Responsibility for researching a MERS CoV vaccine fell to WRAIR’s Emerging Infectious Diseases Branch. The branch plays a critical role in the U.S. Army’s readiness and ability to respond to pathogens that threaten U.S. and allied forces by uniting subject matter expertise, operational platforms and research and development capabilities to develop vaccines, drugs and diagnostics. In addition to its work on MERS, the branch has tested more Ebola vaccines than any other organization in the world, developed and manufactured a Zika vaccine and is testing vaccine candidates for Lassa hemorrhagic fever.

Previous MERS CoV vaccine candidates had been tested in camels. At the time Modjarrad joined WRAIR from the National Institutes of Health, where he had worked extensively on MERS immunology and vaccine development, GeneOne LifeSciences Inc. had demonstrated efficacy in mice, camels and monkeys for its DNA vaccine candidate for MERS coronavirus, GLS-5300. Applying WRAIR’s capabilities to test GeneOne LifeScience’s new product under Modjarrad’s guidance made sense to all parties, Modjarrad explained.
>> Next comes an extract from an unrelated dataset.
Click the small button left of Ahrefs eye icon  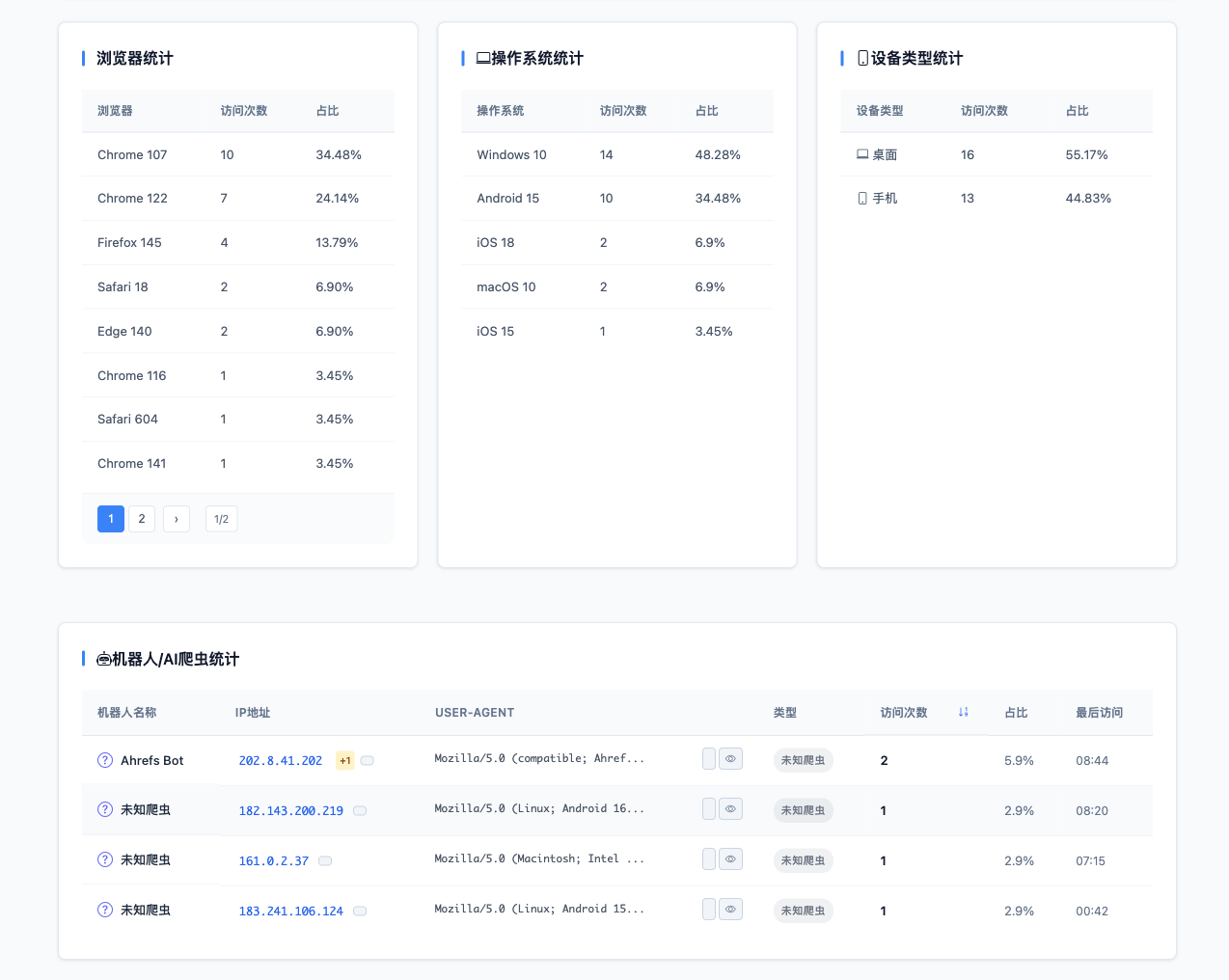point(709,759)
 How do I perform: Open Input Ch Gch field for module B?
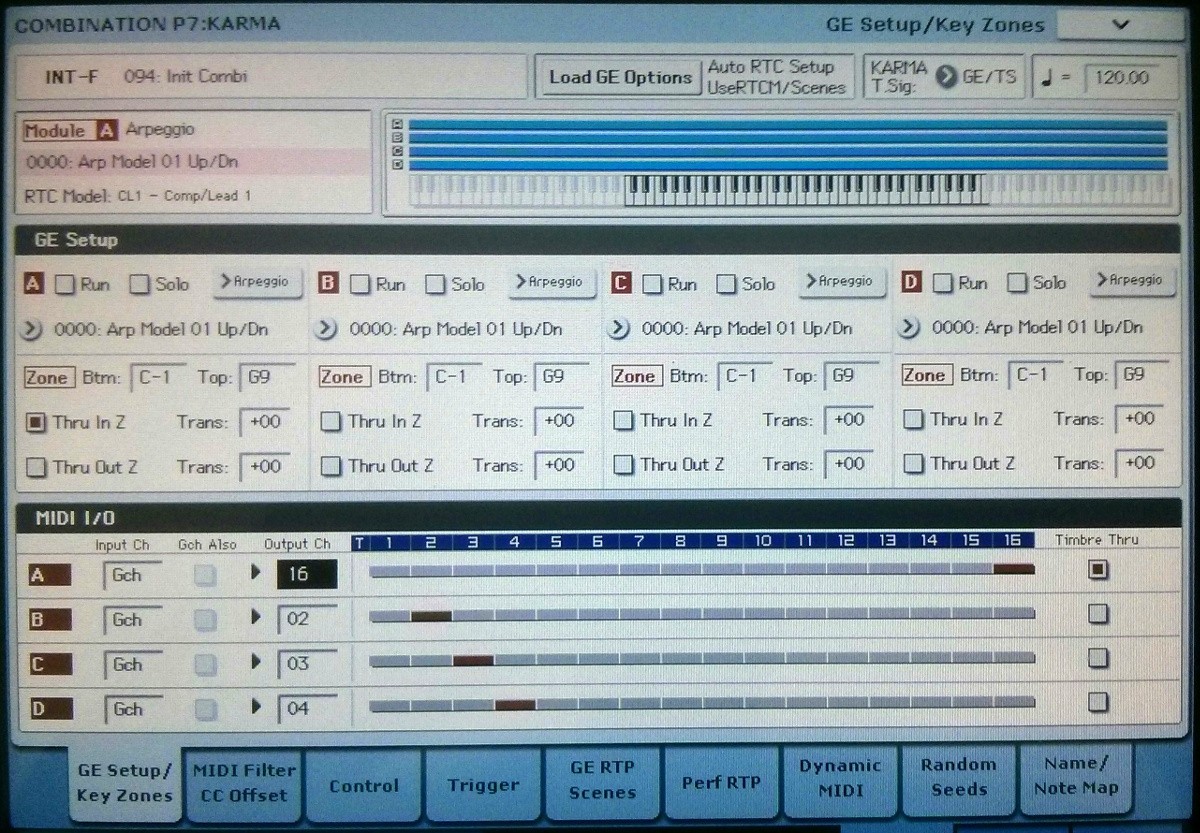tap(132, 620)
“Military personnel are at particular risk for MERS, given the deployments to the Middle East and South Korea where the largest MERS outbreaks have occurred,” Modjarrad said. “This study is, therefore, an important advancement for the U.S. Army, the military community as a whole and global stakeholders in the research and development of both MERS and corona virus countermeasures.”

The study enrolled 75 healthy volunteers, aged 18 to 50 years. Researchers randomized participants to three equal groups to receive a single intramuscular injection of 0.67 mg, 2 mg or 6 mg of the vaccine at baseline, Week 4 and Week 12. Co-localized intramuscular electroporation followed each injection to enhance cellular entry of plasmid DNA. Follow up continued until 48 weeks after the third injection.

After two injections, 86% of participants demonstrated seroconversion, and 71% had detectable T-cell response. After the third injection, the seroconversion rate rose to 94%, and the T-cell response increased to 76%. Half of participants developed neutralizing antibodies.

Immune response did not differ by dosage after six weeks. The vaccine generated an immune response of similar magnitude to that seen in survivors of natural MERS CoV infection from the South Korean outbreak. The response persisted throughout the study. At 60 weeks, 77% of participants showed humoral response and 64% had detectable cellular response.

No vaccine-associated serious adverse events occurred. Common adverse events included reactions at injection site, headache, malaise or fatigue and creatine phosphokinase increases.

Building on the Results

Based on the favorable outcomes seen in the study, GLS-5300 will advance to a Phase Ib/IIa trial in South Korea and a Phase II study in the Middle East.

While this vaccine could not protect against other coronaviruses, “having data on this vaccine will inform the design and development of vaccines for other coronaviruses, both unknown and yet to emerge,” Modjarrad said. “We at WRAIR are also working on developing vaccines that are more universal for the whole family of coronaviruses. The information gathered from this trial and the follow up studies from it will inform that research.”

Developing other coronavirus vaccines could take a number of paths, according to Modjarrad. “Sometimes we develop our own products from discovery through preclinical testing, manufacturing and early phase clinical testing and then partner with industry to take vaccine candidates forward through advanced phases of clinical testing (Phase II and Phase III clinical trials).

“Other times we work with industry vaccine developers to test their products in our animal models or in humans at our domestic or international sites. Sometimes we collaborate on the immunologic endpoints for these vaccine candidates,” he said. “The model varies depending on the required and available expertise for that particular product at our own institute and with the industry partner.”

 

  1. Modjarrad K, Roberts CC, Mills KT, Castellano AR, et. Al. Safety and immunogenicity of an anti-Middle East respiratory syndrome coronavirus DNA vaccine: a phase 1, open-label, single-arm, dose-escalation trial. Lancet Infect Dis. 2019 Jul 24. pii: S1473-3099(19)30266-X.